Task to complete:
Reproduce the records as a numbered list, beginning with the line that contains "Click the delivery truck icon" and continuing through the line that contains "will [672, 30].", with blank lines omitted.

Provided records:
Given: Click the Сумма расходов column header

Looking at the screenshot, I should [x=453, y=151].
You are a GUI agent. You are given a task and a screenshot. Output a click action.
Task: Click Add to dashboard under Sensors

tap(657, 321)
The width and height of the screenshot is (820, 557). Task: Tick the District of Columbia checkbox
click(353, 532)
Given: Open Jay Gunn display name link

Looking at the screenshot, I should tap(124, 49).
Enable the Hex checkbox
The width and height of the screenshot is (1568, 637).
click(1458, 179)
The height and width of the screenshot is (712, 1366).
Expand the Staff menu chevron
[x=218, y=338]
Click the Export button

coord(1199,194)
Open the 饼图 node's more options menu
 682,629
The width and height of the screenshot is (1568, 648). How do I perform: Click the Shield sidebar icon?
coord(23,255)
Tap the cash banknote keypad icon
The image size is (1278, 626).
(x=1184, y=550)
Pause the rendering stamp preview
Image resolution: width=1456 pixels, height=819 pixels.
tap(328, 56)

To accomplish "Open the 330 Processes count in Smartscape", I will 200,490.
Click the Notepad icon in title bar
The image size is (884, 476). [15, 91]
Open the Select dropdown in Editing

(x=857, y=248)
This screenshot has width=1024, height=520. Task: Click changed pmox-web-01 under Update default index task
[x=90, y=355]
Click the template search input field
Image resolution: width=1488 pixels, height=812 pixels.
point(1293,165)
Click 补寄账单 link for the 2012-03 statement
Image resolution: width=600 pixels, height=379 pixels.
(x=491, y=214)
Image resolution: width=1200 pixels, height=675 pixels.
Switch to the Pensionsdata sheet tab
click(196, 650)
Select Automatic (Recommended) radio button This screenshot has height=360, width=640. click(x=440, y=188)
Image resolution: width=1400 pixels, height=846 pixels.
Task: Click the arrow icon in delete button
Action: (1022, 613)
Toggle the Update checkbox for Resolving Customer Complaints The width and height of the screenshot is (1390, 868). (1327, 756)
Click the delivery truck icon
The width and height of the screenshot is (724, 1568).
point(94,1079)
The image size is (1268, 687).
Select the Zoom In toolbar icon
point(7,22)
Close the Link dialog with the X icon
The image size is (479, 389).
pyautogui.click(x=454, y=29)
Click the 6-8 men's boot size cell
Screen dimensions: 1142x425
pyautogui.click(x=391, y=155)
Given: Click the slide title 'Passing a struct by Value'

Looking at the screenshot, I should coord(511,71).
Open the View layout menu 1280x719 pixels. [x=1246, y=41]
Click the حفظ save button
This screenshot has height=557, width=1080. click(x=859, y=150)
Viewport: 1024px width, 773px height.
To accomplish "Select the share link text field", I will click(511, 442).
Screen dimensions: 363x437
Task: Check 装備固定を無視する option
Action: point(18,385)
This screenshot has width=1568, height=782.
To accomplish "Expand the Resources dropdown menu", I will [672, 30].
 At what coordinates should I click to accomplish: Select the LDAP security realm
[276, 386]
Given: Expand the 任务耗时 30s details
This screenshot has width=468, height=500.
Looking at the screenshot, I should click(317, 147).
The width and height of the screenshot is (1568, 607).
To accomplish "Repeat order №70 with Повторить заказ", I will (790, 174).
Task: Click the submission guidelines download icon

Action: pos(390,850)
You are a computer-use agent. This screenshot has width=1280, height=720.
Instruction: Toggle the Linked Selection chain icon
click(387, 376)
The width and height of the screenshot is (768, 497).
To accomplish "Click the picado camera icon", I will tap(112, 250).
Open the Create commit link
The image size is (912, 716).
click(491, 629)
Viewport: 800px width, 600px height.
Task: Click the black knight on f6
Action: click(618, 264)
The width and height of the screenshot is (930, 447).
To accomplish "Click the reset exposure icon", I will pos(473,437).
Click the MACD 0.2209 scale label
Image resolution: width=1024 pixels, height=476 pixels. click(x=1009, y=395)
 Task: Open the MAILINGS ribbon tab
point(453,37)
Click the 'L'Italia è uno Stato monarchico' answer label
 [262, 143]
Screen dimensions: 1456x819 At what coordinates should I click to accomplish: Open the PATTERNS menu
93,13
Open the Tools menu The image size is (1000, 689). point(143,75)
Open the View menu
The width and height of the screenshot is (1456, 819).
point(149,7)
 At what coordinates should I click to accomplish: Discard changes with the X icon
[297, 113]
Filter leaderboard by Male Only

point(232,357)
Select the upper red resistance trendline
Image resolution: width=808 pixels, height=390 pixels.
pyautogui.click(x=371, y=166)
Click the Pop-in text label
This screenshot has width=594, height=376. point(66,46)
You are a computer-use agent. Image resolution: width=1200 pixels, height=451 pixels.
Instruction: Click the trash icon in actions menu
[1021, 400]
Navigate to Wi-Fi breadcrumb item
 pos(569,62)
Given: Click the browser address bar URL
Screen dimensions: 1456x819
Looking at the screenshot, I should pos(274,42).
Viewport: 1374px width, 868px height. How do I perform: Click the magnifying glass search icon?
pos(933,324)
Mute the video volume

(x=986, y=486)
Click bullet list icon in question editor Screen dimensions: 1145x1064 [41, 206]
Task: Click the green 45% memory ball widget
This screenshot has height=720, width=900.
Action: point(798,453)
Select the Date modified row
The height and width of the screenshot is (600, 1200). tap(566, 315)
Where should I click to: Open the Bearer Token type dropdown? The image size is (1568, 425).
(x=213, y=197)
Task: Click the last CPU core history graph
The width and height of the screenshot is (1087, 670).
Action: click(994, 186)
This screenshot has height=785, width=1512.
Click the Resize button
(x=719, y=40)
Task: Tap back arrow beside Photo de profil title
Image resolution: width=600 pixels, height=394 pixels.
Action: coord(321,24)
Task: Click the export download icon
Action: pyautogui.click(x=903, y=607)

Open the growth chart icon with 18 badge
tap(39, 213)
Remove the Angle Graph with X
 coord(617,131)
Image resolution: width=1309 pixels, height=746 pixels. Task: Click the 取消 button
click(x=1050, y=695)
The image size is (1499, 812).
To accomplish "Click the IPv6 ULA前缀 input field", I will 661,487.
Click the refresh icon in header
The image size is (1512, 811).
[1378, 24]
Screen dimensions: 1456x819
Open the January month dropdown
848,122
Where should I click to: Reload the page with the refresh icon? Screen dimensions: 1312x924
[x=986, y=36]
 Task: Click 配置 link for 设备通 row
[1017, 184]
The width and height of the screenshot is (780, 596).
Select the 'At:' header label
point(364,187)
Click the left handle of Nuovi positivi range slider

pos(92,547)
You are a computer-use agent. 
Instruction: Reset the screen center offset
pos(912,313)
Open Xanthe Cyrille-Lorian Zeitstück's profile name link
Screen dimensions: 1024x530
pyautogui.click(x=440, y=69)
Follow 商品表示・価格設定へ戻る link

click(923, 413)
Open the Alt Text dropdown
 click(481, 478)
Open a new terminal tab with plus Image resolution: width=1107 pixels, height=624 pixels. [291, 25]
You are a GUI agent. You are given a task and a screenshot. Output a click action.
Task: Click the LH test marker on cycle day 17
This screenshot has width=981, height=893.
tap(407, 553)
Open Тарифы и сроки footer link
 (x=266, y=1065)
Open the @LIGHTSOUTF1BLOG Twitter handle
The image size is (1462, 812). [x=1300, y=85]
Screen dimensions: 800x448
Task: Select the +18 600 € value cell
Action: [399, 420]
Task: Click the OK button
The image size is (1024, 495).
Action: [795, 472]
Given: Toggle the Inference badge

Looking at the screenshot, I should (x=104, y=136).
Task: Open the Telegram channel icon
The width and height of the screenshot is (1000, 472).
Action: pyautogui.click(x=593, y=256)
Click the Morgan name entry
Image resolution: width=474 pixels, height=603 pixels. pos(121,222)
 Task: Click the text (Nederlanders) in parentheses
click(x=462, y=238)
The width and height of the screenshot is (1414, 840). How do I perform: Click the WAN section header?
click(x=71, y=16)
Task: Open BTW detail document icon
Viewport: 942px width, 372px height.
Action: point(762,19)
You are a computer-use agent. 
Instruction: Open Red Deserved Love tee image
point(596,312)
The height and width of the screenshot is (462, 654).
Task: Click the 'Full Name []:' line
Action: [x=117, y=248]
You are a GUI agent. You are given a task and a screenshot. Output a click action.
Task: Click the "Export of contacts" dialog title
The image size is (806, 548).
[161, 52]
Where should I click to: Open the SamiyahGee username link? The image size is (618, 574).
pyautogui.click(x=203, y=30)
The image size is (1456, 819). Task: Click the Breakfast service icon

Answer:
1. Click the delivery truck icon
2. The width and height of the screenshot is (724, 1568).
3. point(94,1079)
4. The image size is (1268, 687).
5. Select the Zoom In toolbar icon
6. point(7,22)
7. Close the Link dialog with the X icon
8. The image size is (479, 389).
9. pyautogui.click(x=454, y=29)
10. Click the 6-8 men's boot size cell
11. Screen dimensions: 1142x425
12. pyautogui.click(x=391, y=155)
13. Given: Click the slide title 'Passing a struct by Value'
14. Looking at the screenshot, I should coord(511,71).
15. Open the View layout menu 1280x719 pixels. [x=1246, y=41]
16. Click the حفظ save button
17. This screenshot has height=557, width=1080. click(x=859, y=150)
18. Viewport: 1024px width, 773px height.
19. To accomplish "Select the share link text field", I will click(511, 442).
20. Screen dimensions: 363x437
21. Task: Check 装備固定を無視する option
22. Action: point(18,385)
23. This screenshot has width=1568, height=782.
24. To accomplish "Expand the Resources dropdown menu", I will [672, 30].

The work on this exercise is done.